The true problem here is that if you don’t know how much you need to process and how it needs to be processed, future decisions will be difficult to make. Even if you believe that you understand your data requirements, perhaps a review is still worth your time, as it is much cheaper to pay now than later. Just this year alone, I’ve been involved with about ten customers who decided to review their consumption requirements. The research was positive in 100% of the cases. Even customers who were confident that they really knew their system came away with valuable information.
How do you truly know what your system needs to consume? In the cases that I was involved in, it was handled by simply monitoring the data input to the system over time (normally a week, sometimes a month) and then charting it. This task may not be as difficult as it sounds if you are already using an integration implementation that stores information that will allow you to output a listing of each file processed by the system. However, if your current implementation doesn’t allow for this, it can be time consuming.
Once you have a listing of your data, you can chart it. The most useful method is to break the data into types; days, hours, trading partner and size. For instance, “fifteen EDI 850 transaction sets from ACME between 2:00 AM and 3:00 AM on Friday that equal 6 MB” or “no XML purchase orders between 1:00 PM and 2:00 PM on Sunday.” What you define as a “type” is really unique to your business and the documents that you consume. The result will be a spreadsheet that can be used to build charts and graphs that will be very useful.
What do you mean by digesting data? Basically, it’s what you need to do with the data. Now that you are able to chart out exactly how your data breaks down hourly by type and amount, it’s really important to consider what needs to happen with it. You should be taking into consideration such factors as number of transformations (“one to one” or “one to many”); how complex the transformations will be (number of data moves and manipulations, program calls during transformation); and turn around times dictated by service level agreements with customers. To illustrate why this is important, consider the difference between following two statements:
1. I will be receiving 10,000 EDI purchase orders from Acme in hour x.
2. I will be receiving 10,000 EDI purchase orders from Acme in hour x that I need to transform into a database through a ruleset that will be performing 50 moves and 2 program calls per purchase order. I also need to turn around a functional acknowledgement document and advanced ship notice document to Acme within an hour or I will lose the business.
So, what does all of this information get me? The ability to make good decisions and confidence in your decisions in two major areas:
1. Hardware — How much RAM? Hard drive speed and capacity? Processor types, number of cores? Machine virtualization potential? The ability to run other software on the same hardware configuration VS having a dedicated system?
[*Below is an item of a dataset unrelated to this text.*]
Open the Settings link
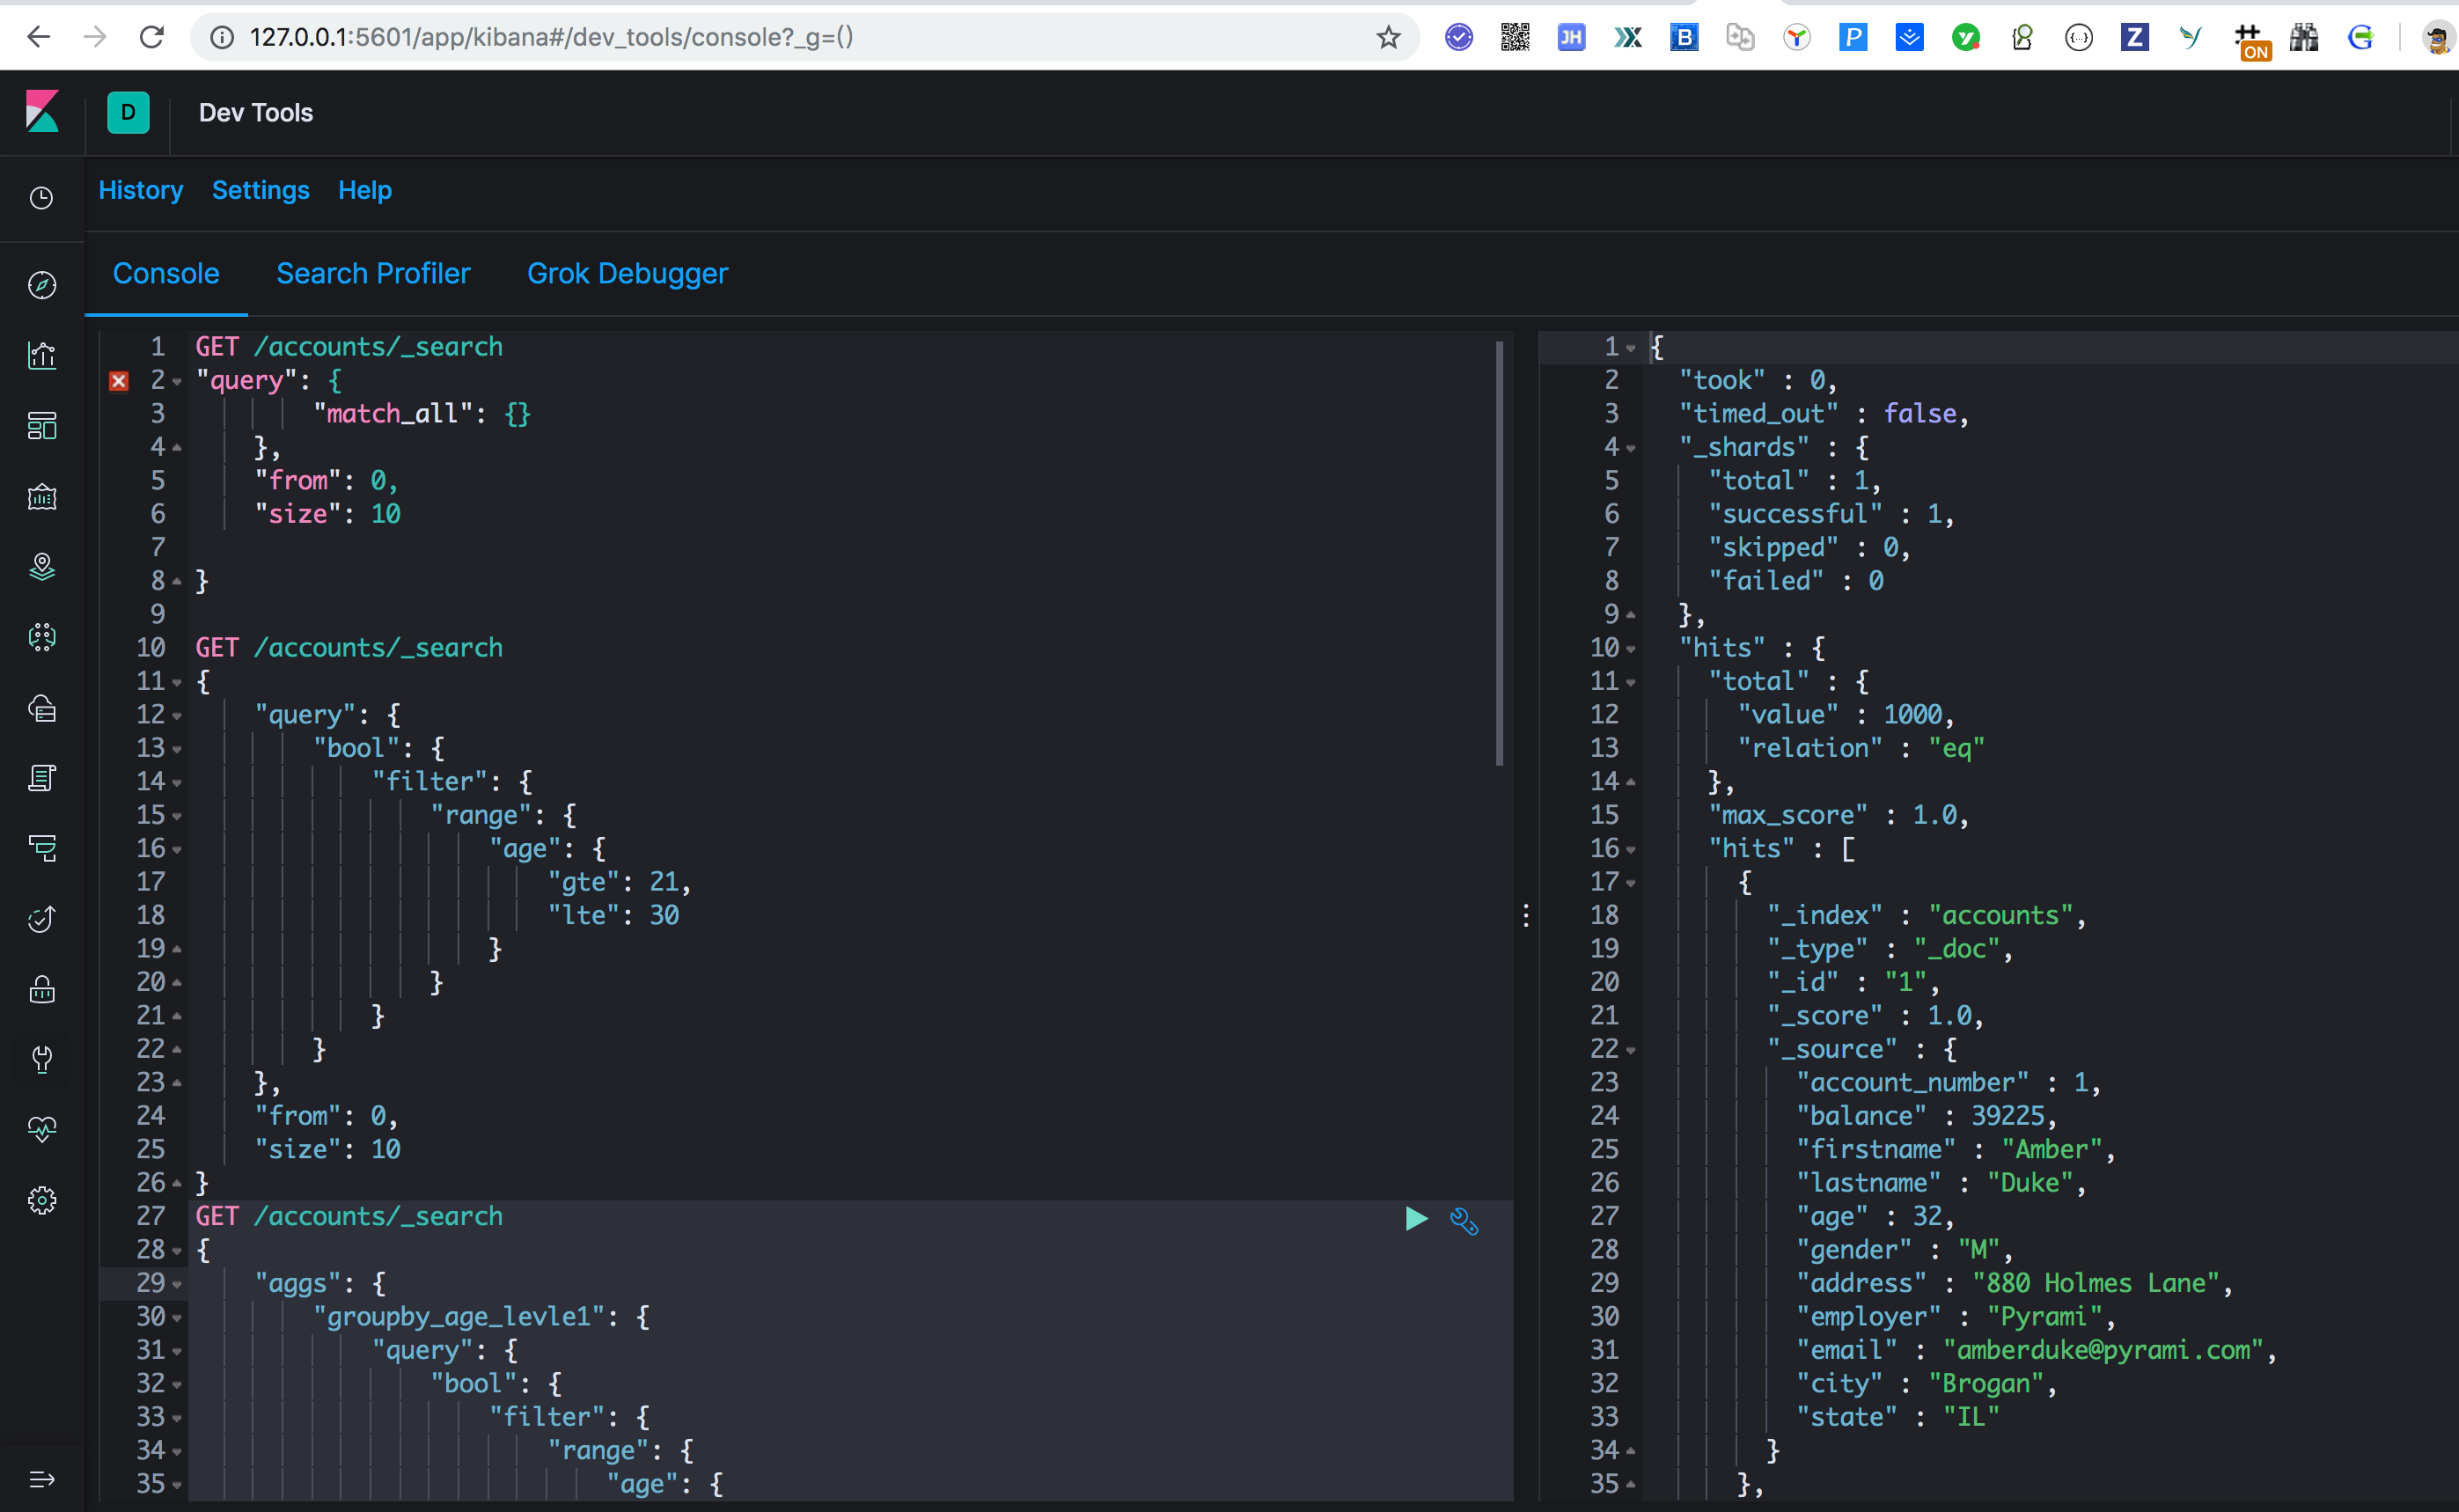The width and height of the screenshot is (2459, 1512). (x=261, y=190)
2. Data — Source and target types? Sizes: average, largest documents, percentage of whole that largest documents account for, messages per interchange in EDI documents? Volumes: average per hour, average per day, peaks and valleys? Turnaround and processing times? Still not convinced? Here are a few major areas that you may not be considering where this information would be priceless:
1. High availability and disaster recovery — How robust is the system that needs to be available or recovered?
2. Backup requirements — How large will your backups be? How long will they take to run? When do you have adequate windows of “quiet time” to perform them?
3. Maintenance — When are the best times to perform unrelated system maintenance that requires machine downtime that will minimally effect production?
4. Data retention — How much historical data do you need on hand on the system and can the system handle that amount of data without degrading in performance? Is a data warehouse solution warranted?
I’ll close with some advice. Always pay attention to your integration monster. Learn its patterns and behaviors. Be friends with the monster or it will turn on you!